Given text ->
• • • • • • •

I have no idea what your "zero fill" utility is doing --- but it almost certainly is not zero'ing out track zero of your hard drive (including the MBR). That would render the system unbootable and would destroy the primary copy of your partition table (the last 50 bytes or so of the MBR). The Linux/Unix command to do this is very simple:
dd if=/dev/zero of=/dev/hda bs=512 count=63
... where /dev/hda is the first IDE drive, 512 is the bytes per sector and count is the number of sectors in a typical track. DON'T DO THIS! (If you insist on doing this, first double check which device you want to use, the first IDE is /dev/hda and the first SCSI is /dev/sda, then check the number of sectors per track --- which should be listed in your CMOS setup for an IDE drive and would be listed in your vendor documentation and possibly by your SCSI adapter diagnostics firmware).
You could save a copy of your MBR and partition table using dd with a command like:
dd if=/dev/hda bs=512 count=1 of=/root/mbr.bin
... which you can use in scripts to compare and replace your MBR in future mishaps.

• • • • • • •

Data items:
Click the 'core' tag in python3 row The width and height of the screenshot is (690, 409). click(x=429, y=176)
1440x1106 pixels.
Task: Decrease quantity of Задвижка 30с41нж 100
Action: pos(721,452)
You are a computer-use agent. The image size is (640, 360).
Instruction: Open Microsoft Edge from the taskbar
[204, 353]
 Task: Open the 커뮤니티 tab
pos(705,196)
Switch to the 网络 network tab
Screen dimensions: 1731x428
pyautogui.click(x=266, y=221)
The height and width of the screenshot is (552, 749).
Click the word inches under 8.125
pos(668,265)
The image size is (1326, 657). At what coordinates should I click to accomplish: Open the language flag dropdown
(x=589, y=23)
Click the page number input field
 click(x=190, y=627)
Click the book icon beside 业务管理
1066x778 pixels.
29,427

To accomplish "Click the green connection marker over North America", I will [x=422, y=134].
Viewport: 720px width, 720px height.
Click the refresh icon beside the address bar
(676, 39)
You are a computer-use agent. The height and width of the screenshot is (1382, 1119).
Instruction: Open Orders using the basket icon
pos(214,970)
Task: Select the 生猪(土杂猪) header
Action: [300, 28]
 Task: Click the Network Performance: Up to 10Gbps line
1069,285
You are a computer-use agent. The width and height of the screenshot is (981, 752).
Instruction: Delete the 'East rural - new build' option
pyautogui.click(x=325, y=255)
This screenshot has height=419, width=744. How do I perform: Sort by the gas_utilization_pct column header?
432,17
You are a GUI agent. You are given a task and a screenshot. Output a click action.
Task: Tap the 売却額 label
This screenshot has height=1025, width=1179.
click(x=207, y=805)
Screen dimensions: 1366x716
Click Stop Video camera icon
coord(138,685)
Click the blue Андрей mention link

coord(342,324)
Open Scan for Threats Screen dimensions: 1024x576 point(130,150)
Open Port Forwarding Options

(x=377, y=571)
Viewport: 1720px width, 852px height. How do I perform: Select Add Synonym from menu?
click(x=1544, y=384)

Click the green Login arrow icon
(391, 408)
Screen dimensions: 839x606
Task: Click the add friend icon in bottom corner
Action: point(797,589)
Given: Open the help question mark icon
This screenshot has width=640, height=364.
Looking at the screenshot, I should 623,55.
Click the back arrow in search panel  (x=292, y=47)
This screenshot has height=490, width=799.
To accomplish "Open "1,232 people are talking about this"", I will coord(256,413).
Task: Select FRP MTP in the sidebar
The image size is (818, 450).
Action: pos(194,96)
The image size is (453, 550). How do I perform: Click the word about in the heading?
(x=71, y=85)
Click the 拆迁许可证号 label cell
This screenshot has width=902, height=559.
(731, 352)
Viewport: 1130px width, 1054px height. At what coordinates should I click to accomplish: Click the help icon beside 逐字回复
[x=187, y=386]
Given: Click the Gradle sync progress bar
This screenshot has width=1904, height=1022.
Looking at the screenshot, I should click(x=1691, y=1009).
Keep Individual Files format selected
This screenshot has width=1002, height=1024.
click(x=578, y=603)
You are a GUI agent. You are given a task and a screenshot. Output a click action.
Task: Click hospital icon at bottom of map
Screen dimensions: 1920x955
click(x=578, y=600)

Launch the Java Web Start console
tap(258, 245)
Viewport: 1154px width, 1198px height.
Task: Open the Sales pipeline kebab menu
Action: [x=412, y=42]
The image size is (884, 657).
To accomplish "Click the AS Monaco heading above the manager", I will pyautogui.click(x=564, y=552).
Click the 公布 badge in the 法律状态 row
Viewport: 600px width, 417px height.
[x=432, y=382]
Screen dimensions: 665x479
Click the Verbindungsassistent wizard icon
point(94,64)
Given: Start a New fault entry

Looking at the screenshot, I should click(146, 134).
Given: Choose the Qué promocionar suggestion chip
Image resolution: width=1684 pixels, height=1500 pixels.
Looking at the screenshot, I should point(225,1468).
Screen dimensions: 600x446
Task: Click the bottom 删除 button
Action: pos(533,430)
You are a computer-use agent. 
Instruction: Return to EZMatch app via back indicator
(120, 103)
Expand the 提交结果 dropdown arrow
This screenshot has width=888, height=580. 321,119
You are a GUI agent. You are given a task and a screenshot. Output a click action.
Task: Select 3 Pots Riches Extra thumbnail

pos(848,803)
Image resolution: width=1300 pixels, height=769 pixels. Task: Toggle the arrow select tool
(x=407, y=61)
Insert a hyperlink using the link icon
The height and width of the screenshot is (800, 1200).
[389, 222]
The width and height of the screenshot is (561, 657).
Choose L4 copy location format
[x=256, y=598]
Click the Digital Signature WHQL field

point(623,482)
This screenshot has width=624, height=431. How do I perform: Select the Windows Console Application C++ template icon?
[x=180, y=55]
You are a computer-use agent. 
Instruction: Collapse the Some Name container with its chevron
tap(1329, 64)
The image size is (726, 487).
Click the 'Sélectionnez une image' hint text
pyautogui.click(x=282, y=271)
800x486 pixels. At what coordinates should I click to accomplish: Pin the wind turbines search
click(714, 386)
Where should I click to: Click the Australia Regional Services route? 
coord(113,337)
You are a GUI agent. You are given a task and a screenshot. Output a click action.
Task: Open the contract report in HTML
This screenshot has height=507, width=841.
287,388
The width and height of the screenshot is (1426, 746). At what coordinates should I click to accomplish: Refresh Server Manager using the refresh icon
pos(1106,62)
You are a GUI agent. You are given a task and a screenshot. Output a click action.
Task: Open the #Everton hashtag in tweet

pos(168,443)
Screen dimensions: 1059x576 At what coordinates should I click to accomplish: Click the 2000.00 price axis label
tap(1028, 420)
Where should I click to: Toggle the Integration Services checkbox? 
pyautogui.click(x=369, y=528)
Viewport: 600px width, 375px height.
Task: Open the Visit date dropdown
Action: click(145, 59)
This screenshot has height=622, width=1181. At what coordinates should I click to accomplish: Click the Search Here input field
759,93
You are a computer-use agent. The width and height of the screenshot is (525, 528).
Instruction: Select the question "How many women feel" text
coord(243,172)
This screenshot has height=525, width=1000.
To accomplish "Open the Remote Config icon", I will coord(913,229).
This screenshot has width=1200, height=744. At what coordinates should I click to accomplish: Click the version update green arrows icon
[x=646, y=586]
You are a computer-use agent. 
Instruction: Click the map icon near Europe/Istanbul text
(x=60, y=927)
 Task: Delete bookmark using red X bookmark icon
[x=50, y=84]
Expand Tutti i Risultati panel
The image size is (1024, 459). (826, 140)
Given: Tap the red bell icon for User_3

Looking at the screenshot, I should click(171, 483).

• • • • • • •

Task details -> According to the text on zeroing the MBR, what is the device name of the first SCSI drive?

Answer to this task -> /dev/sda